Is speech on the internet and social media entitled to the same level of protection as speech in print and other media?

Yes. In the case Reno v. ACLU, the Supreme Court rejected the government's argument that speech on the internet could be more carefully regulated as it is with radio and television broadcasting, and concluded that the internet, as with print media, should be given the full protection of the First Amendment. Reno v. ACLU, 521 U.S. 844 (1997). While the University can control the content on its official and sponsored websites, it cannot regulate the content of social media posting on unaffiliated sites, including personal or group Facebook pages, any more than it can regulate direct speech. Note that the University’s ability to regulate expressive activity in the workplace, or that relates to the workplace, is broader, except when the speech relates to a matter of public concern.

Do employees have the same free speech rights in the workplace as they do as citizens?
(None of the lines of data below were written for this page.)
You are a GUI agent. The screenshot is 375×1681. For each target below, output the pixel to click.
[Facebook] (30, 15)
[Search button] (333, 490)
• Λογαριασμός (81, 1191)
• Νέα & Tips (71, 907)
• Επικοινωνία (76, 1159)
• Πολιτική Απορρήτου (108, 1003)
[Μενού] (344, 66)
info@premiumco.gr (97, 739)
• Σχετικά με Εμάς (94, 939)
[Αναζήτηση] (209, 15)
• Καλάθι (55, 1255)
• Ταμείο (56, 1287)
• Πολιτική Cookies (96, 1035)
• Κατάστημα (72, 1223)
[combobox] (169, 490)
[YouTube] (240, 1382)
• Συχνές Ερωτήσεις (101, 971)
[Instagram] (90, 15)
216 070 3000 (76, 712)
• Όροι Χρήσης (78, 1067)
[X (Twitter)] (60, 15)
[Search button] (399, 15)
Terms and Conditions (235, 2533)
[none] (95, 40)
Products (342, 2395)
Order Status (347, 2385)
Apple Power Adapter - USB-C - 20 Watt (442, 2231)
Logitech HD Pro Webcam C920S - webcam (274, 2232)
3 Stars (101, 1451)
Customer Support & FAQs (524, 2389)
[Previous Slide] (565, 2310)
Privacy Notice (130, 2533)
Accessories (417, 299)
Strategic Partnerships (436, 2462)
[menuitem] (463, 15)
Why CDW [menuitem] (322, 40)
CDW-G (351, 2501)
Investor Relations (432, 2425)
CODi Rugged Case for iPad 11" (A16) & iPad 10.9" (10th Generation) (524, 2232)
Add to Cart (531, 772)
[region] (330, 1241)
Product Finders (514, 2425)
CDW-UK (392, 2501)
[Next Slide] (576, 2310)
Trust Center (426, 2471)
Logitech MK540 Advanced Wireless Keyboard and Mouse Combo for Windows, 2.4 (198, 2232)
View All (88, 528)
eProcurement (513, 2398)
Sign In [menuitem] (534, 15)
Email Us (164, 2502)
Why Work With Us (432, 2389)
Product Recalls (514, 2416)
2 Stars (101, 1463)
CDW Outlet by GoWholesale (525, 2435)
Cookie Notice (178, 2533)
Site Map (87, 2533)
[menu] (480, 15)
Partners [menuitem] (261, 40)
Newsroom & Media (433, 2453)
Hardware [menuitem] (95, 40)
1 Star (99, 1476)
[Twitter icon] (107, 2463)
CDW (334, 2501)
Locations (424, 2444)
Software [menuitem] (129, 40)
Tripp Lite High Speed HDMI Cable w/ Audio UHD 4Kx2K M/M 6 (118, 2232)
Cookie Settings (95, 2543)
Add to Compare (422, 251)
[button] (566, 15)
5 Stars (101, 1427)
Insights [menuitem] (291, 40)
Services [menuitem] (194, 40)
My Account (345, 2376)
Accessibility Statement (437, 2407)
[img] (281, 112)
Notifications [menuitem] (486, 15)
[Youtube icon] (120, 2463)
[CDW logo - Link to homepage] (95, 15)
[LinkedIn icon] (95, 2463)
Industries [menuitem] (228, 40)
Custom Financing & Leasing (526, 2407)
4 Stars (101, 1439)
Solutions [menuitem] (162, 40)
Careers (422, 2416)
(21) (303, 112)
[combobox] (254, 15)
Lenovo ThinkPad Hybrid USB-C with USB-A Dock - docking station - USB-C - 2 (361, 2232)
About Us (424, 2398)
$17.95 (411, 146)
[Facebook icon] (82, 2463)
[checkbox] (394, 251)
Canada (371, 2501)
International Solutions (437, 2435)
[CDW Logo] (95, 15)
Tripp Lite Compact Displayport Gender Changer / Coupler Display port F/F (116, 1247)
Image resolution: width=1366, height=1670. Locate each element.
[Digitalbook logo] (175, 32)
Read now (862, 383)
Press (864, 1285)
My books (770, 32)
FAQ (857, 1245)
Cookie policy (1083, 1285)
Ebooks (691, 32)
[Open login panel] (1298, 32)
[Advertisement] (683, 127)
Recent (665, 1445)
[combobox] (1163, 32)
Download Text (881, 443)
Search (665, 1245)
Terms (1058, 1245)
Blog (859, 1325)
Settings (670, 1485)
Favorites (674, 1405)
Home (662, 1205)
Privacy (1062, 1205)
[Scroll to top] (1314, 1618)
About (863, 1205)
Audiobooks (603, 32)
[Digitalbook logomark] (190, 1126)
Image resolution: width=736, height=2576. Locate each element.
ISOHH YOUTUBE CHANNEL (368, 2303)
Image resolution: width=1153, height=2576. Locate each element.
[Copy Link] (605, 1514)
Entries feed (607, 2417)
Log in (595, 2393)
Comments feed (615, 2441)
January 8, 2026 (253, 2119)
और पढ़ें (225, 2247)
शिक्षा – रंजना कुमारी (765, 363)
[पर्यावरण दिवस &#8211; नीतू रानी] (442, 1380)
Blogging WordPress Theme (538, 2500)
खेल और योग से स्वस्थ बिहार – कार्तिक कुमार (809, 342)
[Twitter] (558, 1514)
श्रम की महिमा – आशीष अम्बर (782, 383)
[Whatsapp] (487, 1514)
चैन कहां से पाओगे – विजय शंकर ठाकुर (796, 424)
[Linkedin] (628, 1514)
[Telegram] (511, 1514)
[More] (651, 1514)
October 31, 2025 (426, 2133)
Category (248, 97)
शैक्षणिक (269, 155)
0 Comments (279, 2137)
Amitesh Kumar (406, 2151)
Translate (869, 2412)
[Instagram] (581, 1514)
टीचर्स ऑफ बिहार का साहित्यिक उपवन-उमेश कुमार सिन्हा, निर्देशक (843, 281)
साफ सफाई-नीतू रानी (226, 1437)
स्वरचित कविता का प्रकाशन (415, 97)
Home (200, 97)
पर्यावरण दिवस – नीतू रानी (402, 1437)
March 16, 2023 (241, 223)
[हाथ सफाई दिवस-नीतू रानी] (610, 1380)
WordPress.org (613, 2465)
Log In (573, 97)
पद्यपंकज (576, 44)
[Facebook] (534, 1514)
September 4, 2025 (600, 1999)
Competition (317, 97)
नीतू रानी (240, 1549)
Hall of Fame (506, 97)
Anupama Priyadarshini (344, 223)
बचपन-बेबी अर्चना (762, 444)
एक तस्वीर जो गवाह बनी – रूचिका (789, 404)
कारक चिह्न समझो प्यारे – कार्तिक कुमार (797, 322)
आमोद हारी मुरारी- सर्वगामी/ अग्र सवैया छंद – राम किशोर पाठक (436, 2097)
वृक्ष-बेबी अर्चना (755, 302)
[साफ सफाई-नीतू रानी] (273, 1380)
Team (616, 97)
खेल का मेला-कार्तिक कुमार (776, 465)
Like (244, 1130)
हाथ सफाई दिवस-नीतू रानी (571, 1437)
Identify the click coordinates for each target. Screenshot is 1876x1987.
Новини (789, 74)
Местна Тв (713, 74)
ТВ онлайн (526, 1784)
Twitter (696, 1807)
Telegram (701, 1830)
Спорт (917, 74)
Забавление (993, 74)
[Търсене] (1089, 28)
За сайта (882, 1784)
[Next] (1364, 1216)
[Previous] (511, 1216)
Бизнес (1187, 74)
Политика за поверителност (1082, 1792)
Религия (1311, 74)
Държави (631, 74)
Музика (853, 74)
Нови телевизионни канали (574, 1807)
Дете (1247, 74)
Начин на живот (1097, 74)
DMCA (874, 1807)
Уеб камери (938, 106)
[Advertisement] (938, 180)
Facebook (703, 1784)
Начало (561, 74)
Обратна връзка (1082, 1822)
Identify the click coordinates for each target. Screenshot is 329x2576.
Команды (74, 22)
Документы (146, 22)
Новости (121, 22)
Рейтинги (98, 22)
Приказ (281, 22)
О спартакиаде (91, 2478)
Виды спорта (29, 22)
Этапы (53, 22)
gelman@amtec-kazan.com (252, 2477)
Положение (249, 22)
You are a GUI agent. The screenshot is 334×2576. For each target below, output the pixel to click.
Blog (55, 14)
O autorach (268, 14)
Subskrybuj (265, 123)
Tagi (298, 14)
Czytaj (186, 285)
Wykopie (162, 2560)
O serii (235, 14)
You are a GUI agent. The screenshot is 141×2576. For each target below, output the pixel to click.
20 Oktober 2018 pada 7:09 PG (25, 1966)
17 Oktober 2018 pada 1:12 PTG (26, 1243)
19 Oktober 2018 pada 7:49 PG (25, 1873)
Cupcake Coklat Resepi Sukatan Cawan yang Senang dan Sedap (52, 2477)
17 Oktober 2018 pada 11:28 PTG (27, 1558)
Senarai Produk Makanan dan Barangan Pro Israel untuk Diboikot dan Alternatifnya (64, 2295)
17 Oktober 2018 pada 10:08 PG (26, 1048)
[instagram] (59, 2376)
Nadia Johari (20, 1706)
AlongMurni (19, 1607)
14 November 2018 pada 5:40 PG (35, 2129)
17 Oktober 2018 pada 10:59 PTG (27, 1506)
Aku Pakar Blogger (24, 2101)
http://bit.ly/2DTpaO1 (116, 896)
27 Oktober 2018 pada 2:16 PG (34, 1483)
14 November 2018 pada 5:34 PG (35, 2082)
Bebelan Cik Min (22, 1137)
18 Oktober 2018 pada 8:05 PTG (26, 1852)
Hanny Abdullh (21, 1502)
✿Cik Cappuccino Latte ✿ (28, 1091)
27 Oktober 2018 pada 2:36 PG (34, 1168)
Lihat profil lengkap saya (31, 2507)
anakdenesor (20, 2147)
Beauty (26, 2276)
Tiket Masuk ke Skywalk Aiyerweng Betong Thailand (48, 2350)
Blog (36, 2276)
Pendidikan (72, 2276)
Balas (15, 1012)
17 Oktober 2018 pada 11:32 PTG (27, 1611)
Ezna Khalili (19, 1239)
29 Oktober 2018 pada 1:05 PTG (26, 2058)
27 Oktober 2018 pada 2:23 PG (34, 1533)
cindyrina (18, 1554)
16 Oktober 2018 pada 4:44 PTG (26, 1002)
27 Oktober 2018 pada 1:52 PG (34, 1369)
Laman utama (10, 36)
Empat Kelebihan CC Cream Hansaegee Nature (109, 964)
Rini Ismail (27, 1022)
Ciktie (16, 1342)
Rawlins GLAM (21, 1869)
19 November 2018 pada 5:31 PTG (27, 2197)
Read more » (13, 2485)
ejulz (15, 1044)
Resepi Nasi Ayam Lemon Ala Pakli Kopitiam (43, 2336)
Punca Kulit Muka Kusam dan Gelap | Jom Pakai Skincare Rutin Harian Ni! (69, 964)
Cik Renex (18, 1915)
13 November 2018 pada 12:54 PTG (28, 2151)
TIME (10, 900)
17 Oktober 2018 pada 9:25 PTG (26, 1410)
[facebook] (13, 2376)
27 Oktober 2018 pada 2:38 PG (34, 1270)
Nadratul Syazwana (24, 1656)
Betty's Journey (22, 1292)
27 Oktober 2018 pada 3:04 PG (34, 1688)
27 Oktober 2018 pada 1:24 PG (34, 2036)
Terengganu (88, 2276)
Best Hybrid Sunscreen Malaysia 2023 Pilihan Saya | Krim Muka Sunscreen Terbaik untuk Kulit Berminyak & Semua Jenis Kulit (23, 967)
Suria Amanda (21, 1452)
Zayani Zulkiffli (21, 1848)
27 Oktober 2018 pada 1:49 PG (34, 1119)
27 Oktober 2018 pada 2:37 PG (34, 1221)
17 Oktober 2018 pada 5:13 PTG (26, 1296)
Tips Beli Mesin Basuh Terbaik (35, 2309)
University employees (including faculty and staff, as well as student employees in the context of their employment) do not give up their rights to freedom of expression and assembly as citizens by virtue of being public employees; however, the University does have the right to restrict speech within or that affects the workplace. Generally, there is a two-part test for determining whether an employee’s speech is protected. First, it must relate to a matter of public concern, including political and social issues. This may include matters relating to the University, but not “private” University matters (such as in personnel disputes) that are not matters of public concern. Second, the University may restrict speech to the extent that it has the potential to disrupt the operation of the University. This is essentially a “balancing test” to determine whether the employee’s interest in free speech outweighs the University’s interest in restricting speech for business reasons and will usually be evaluated on a case-by-case basis. An example might be a restriction on using language that is offensive to co-workers in the workplace, given the impact on the morale and functionality of the workplace environment.